▸ PROBLEM REQUIREMENTS:
When you reach the line that contains "Screen dimensions: 803x467", begin copying exactly, and continue through the last line of the data; no pictures belong in the copy.

▸ INPUT:
------------------------------

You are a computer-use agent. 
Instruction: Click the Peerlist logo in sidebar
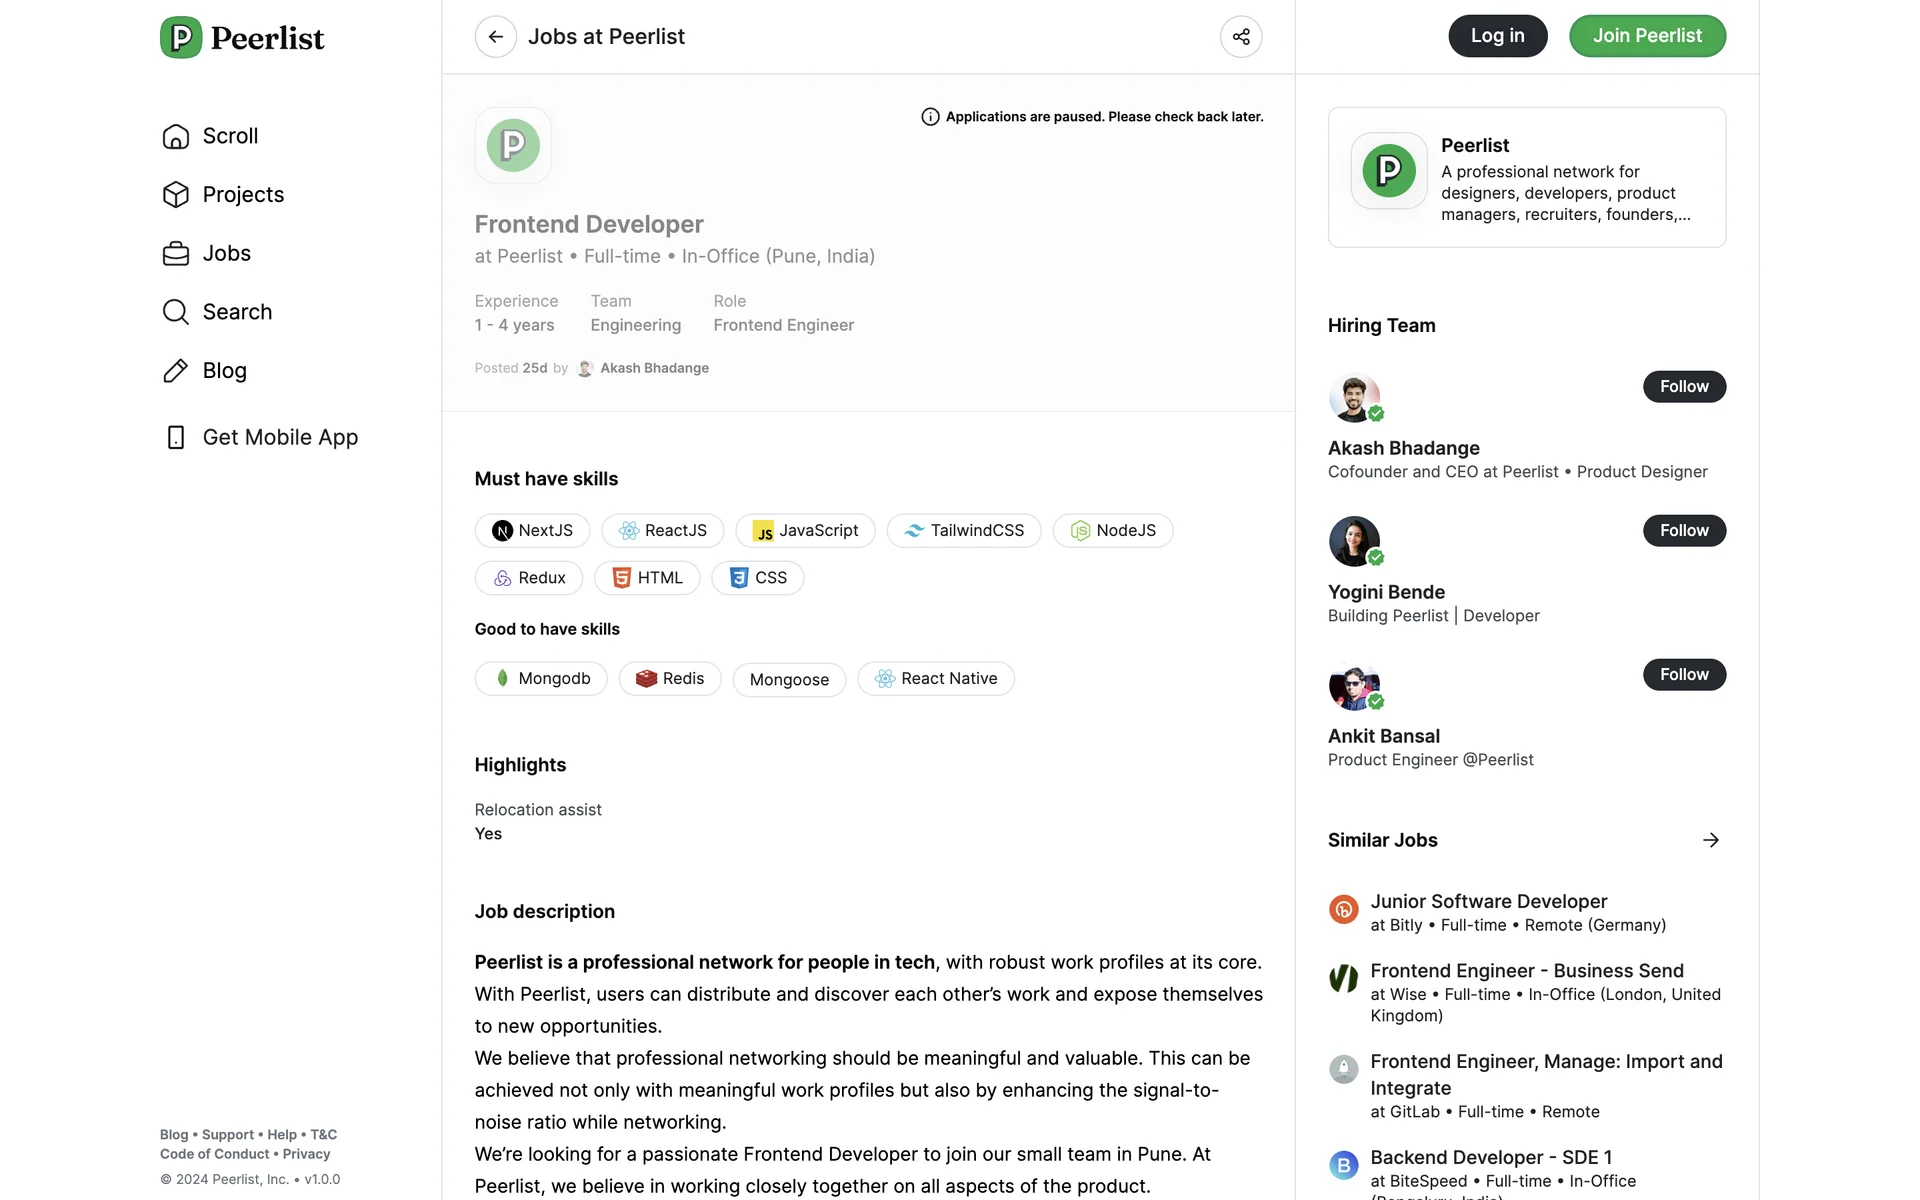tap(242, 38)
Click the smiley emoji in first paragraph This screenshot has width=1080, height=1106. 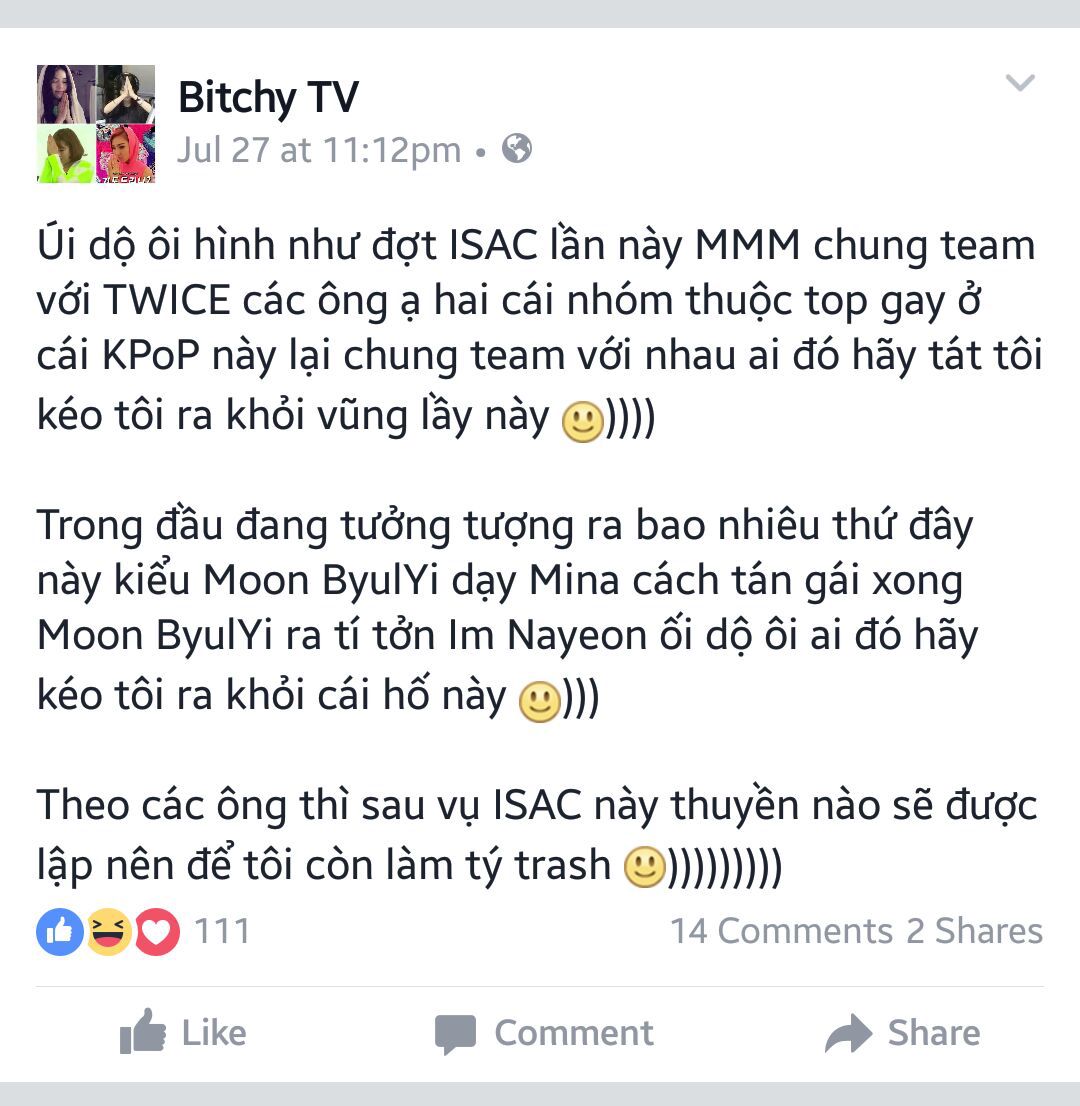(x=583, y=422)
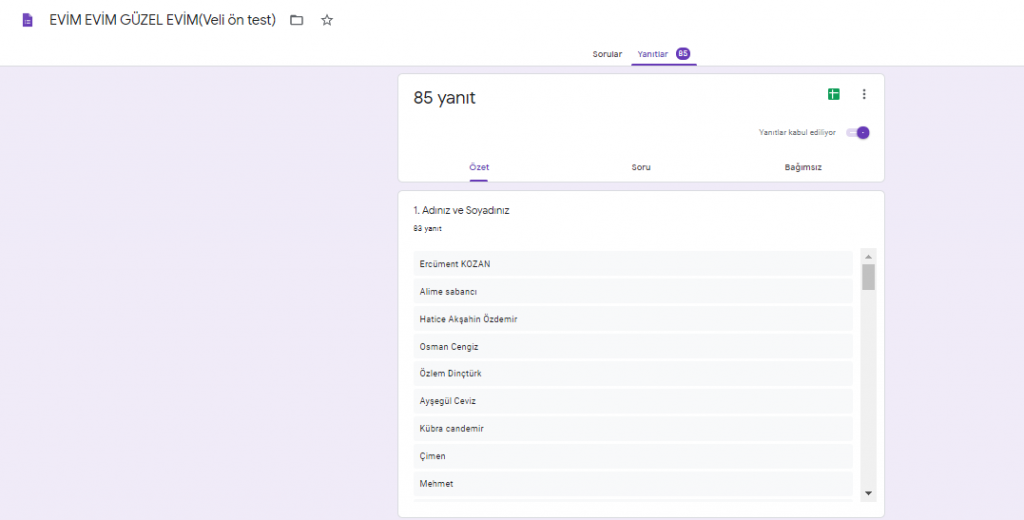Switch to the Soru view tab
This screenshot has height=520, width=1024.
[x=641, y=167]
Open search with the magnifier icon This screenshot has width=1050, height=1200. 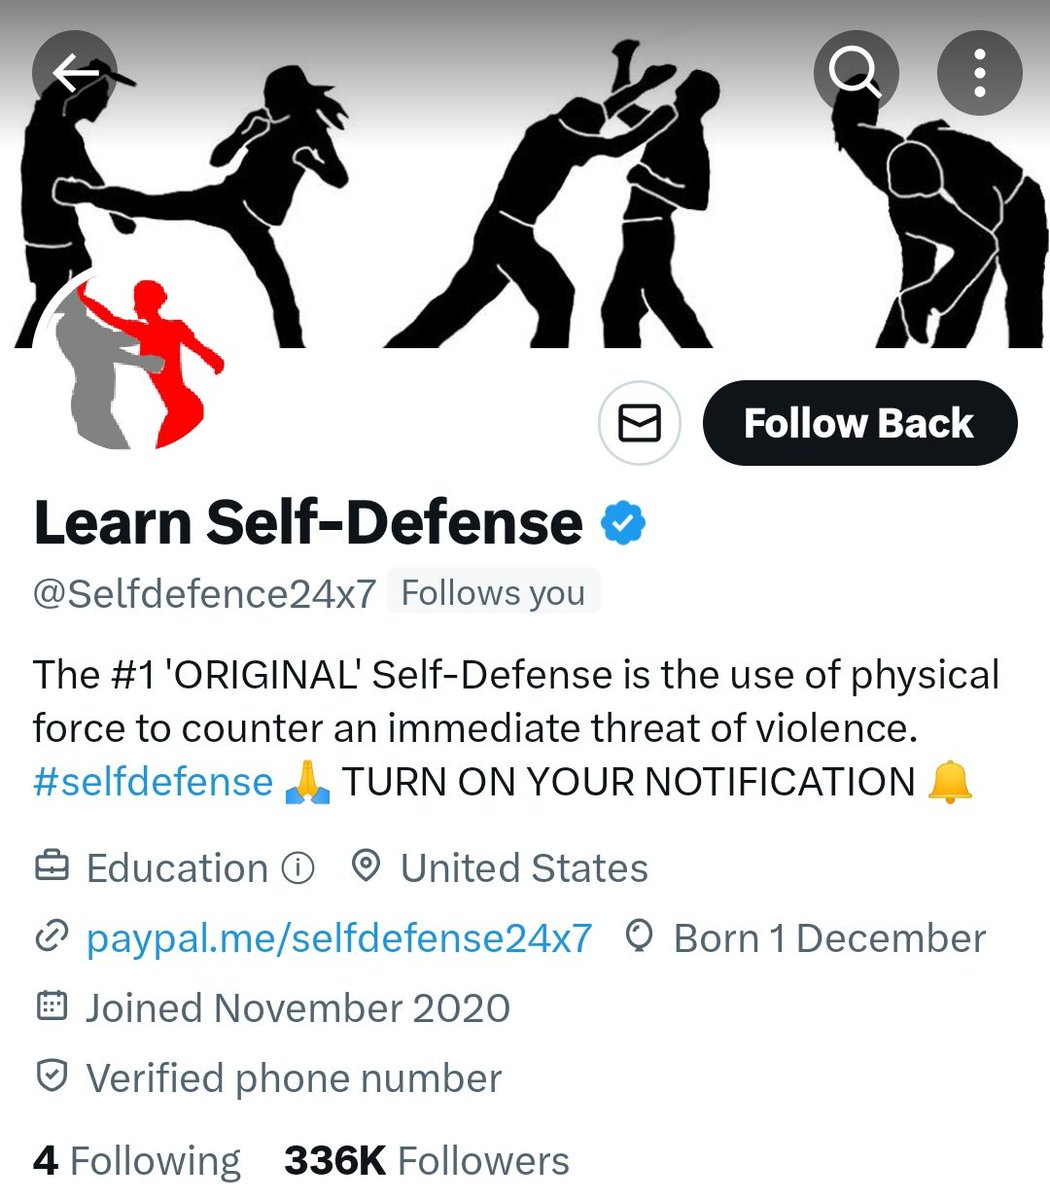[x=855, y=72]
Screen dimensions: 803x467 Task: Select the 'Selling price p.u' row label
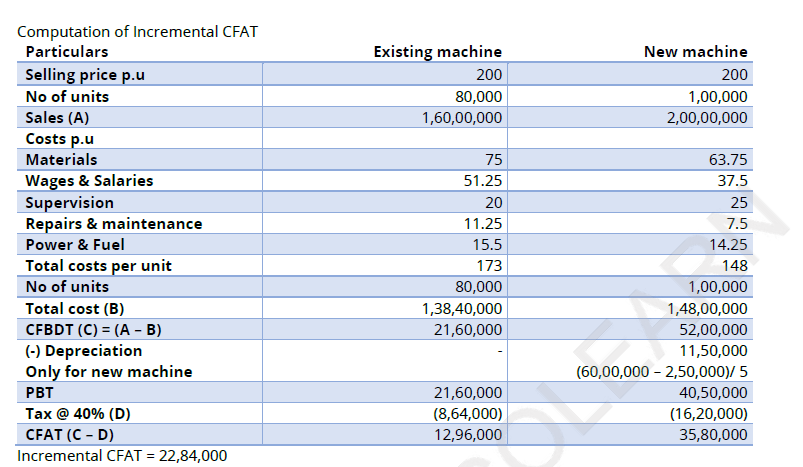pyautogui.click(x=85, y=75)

------------------------------

▸ SOLUTION:
Screen dimensions: 803x467 Task: Select the 'Selling price p.u' row label
pyautogui.click(x=85, y=75)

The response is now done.